Arup Brahmachari, a monk in his 30s, has filed a criminal complaint case against officials of the Bodh Gaya Temple Management Committee in the court of the chief judicial magistrate in Gaya.
"I have filed a criminal case against officials of the temple with evidence, including eight photographs, that a branch of the Bodhi tree was cut off," Arup Brahmachari told IANS Sunday over telephone from Bodh Gaya, 110 km from here.
Around a year ago it was widely reported that some miscreants had cut off a branch of the Bodhi tree. The Nitish Kumar-led government was quick in issuing a denial.
However, after a hue and cry over the incident worldwide, the state government got samples collected from the cut area on the tree and sent it to a Pune based forest laboratory to ascertain the truth.
Ironically, nearly 11 months after, the laboratory report is yet to be made public. The Gaya district administration said the report was awaited. Some Buddhist monks suspect that the government is trying to hide truth.
"My complaint was supported by an affidavit filed by Deepak Malakar, a gardener of the temple, who used to look after the Bodhi tree," Brahmachari said.
In his affidavit, Malakar claimed that he cut off a branch of the tree on July 10, 2006, allegedly on the order of Bahadant Bodhipal, the temple chief priest, and carried it to his residence.

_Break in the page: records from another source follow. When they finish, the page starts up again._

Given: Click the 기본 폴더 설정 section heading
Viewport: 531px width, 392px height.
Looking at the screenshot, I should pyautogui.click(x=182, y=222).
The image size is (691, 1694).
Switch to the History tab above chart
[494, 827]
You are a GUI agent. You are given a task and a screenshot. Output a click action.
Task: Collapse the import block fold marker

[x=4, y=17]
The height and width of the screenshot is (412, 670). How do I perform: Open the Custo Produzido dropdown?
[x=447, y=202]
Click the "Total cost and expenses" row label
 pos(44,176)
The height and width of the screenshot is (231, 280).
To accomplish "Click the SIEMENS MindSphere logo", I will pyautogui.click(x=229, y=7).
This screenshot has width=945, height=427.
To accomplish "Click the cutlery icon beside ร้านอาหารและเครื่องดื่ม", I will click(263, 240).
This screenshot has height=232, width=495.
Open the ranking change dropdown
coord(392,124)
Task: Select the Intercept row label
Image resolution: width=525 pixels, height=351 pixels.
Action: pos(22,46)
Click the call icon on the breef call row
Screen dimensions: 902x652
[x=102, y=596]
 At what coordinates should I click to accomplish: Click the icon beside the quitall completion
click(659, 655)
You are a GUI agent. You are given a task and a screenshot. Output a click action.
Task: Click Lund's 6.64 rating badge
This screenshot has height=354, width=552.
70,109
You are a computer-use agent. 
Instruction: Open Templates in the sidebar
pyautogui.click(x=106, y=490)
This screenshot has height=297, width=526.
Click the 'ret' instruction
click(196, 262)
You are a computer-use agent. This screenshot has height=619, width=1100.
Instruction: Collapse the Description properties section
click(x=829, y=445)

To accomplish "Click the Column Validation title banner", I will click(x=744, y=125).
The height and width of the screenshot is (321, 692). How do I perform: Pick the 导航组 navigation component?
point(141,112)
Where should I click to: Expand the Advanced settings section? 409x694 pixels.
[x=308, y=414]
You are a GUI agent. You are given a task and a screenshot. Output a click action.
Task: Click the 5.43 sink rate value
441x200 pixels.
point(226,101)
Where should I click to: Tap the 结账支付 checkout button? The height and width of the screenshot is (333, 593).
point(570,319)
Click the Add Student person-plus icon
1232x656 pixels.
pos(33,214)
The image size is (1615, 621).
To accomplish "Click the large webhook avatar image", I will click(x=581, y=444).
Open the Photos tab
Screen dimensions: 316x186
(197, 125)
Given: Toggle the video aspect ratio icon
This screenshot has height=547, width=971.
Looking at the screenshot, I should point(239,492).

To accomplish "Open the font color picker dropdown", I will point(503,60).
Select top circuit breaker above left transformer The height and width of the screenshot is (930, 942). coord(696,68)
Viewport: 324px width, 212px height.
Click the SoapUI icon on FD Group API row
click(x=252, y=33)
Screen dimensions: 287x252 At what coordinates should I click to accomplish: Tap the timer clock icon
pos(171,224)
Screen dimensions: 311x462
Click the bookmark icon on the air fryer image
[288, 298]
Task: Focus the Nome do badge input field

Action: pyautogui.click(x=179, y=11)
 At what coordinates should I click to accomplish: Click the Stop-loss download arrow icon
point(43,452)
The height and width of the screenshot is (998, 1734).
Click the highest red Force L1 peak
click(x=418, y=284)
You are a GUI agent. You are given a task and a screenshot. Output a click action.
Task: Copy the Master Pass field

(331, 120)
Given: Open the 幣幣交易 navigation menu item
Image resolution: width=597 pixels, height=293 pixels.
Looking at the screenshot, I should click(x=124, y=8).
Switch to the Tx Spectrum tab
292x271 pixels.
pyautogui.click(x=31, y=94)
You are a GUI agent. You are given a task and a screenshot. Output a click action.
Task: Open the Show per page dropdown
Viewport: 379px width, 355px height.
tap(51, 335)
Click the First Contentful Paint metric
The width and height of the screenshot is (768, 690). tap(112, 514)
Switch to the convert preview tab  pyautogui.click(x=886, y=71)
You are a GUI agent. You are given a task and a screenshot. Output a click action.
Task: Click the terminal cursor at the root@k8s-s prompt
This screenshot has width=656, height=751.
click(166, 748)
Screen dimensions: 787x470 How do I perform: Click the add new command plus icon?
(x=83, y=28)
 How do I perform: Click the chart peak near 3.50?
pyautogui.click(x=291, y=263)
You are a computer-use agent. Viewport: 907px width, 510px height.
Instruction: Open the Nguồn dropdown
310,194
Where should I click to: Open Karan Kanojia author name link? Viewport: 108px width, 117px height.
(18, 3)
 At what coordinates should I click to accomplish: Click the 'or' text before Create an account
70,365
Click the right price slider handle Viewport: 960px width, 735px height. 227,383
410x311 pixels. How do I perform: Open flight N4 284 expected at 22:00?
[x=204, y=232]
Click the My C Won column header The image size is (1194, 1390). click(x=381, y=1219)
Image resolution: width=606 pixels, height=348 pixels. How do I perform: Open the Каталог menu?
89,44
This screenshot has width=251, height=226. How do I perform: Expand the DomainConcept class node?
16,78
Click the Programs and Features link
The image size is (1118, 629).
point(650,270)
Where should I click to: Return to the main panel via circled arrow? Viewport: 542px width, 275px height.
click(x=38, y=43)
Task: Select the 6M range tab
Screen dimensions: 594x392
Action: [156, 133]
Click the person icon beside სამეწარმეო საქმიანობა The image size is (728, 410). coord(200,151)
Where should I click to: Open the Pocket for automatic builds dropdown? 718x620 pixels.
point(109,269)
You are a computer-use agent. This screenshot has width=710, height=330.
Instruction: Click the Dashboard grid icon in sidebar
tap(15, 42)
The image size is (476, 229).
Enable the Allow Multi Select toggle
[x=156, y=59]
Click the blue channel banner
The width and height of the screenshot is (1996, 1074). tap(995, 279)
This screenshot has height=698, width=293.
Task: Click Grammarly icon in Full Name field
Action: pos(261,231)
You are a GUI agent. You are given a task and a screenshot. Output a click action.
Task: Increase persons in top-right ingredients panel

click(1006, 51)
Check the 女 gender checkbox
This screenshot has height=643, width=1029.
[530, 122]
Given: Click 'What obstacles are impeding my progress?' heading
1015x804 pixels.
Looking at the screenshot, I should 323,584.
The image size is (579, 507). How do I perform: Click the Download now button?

Brahmachari has accused top temple officials, including the ex-officio chairman, secretary Kalicharan Yadav, chief priest Bahadant Bodhipal and the Gaya district magistrate, of trying to temper with Malakar's affidavit. "These powerful people are doing everything to frighten Malakar to change his mind over the issue and police have even raided his house," Brahmachari claimed.
Brahamchari, who has been spearheading a campaign against the mushrooming of fake NGOs in Bodh Gaya, said that last week when he went to the police station to file the criminal case the police refused to register it.
The Bodhi tree behind the Mahabodhi temple, which has grown from the original banyan tree under which Buddha attained enlightenment, saw new leaves after four years last year.
Last month IANS reported that the tree was threatened by an unknown disease. Hundreds of fresh leaves of the holy tree are falling off daily.
Brahamchari blamed the temple officials of negligence of the Bodhi tree.
Sources in Bodh Gaya said plant scientist A.K. Singh had suggested some corrective measures after examining the tree.
Thousands of Buddhist pilgrims from across the world carry back leaves from the tree.
An official of the Mahabodhi temple, which the Unesco has declared a World Heritage Site, said the Bodhi tree is the sixth regeneration of the original banyan tree.